## Exercise requirements
Rewrite the data below as a Markdown table with the columns "Row" and "Text," giving each line its row number and skipping blank lines. Omit the pictures.

(begin)

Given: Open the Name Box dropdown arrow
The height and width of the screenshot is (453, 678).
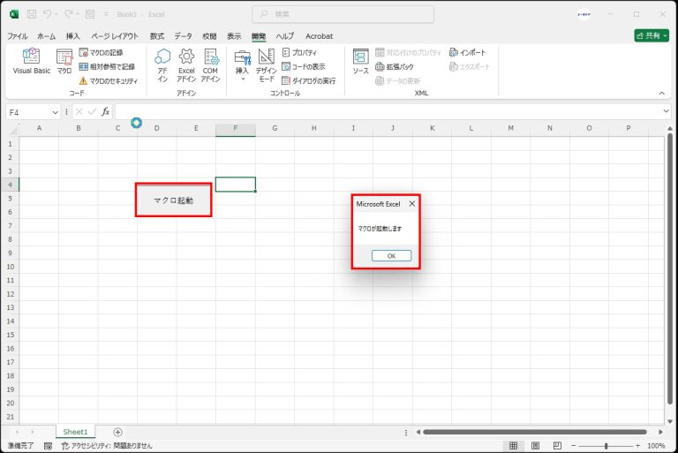Looking at the screenshot, I should 55,112.
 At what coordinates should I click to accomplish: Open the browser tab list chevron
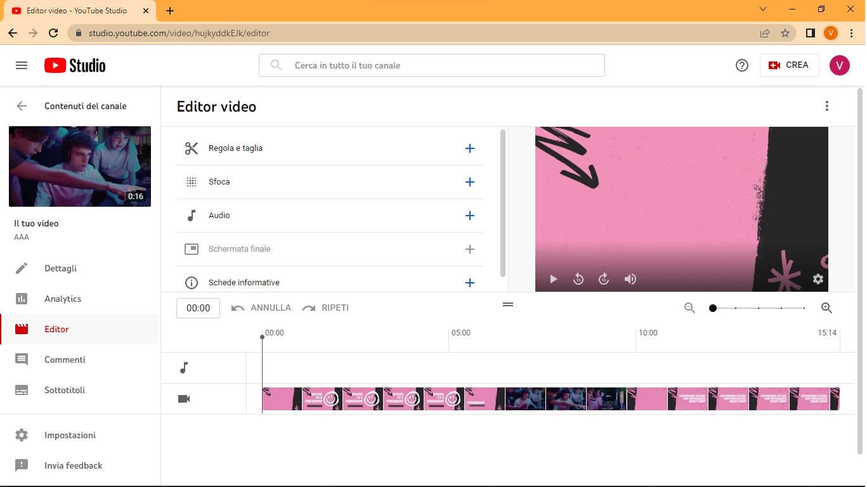pyautogui.click(x=762, y=10)
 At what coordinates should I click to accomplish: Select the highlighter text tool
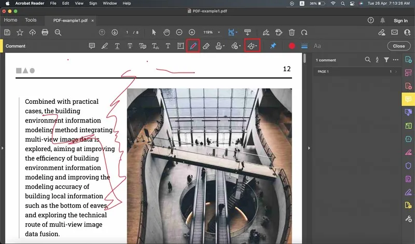pyautogui.click(x=105, y=46)
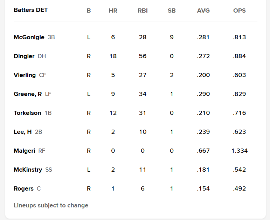Select Malgeri in batters list
The width and height of the screenshot is (270, 220).
pos(24,151)
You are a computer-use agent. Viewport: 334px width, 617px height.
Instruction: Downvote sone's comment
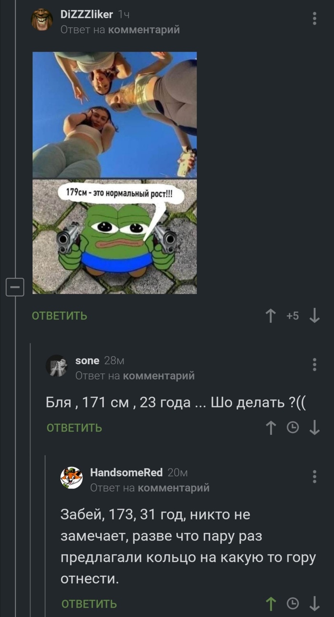click(x=314, y=427)
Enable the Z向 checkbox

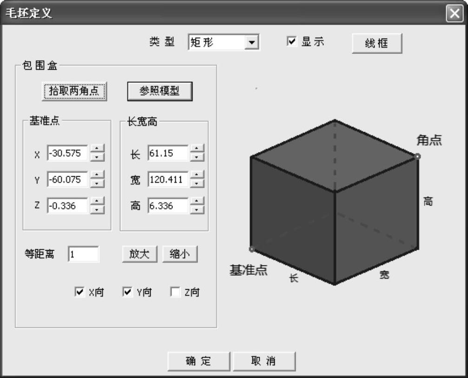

(end)

## Answer to the problem
| Row | Text |
|---|---|
| 1 | Given: Open the Name Box dropdown arrow |
| 2 | The height and width of the screenshot is (453, 678). |
| 3 | Looking at the screenshot, I should 55,112. |
| 4 |  At what coordinates should I click to accomplish: Open the browser tab list chevron |
| 5 | pyautogui.click(x=762, y=10) |
| 6 |  At what coordinates should I click to accomplish: Select the highlighter text tool |
| 7 | pyautogui.click(x=105, y=46) |
| 8 | Select Malgeri in batters list |
| 9 | The width and height of the screenshot is (270, 220). |
| 10 | pos(24,151) |
| 11 | You are a computer-use agent. Viewport: 334px width, 617px height. |
| 12 | Instruction: Downvote sone's comment |
| 13 | click(x=314, y=427) |
| 14 | Enable the Z向 checkbox |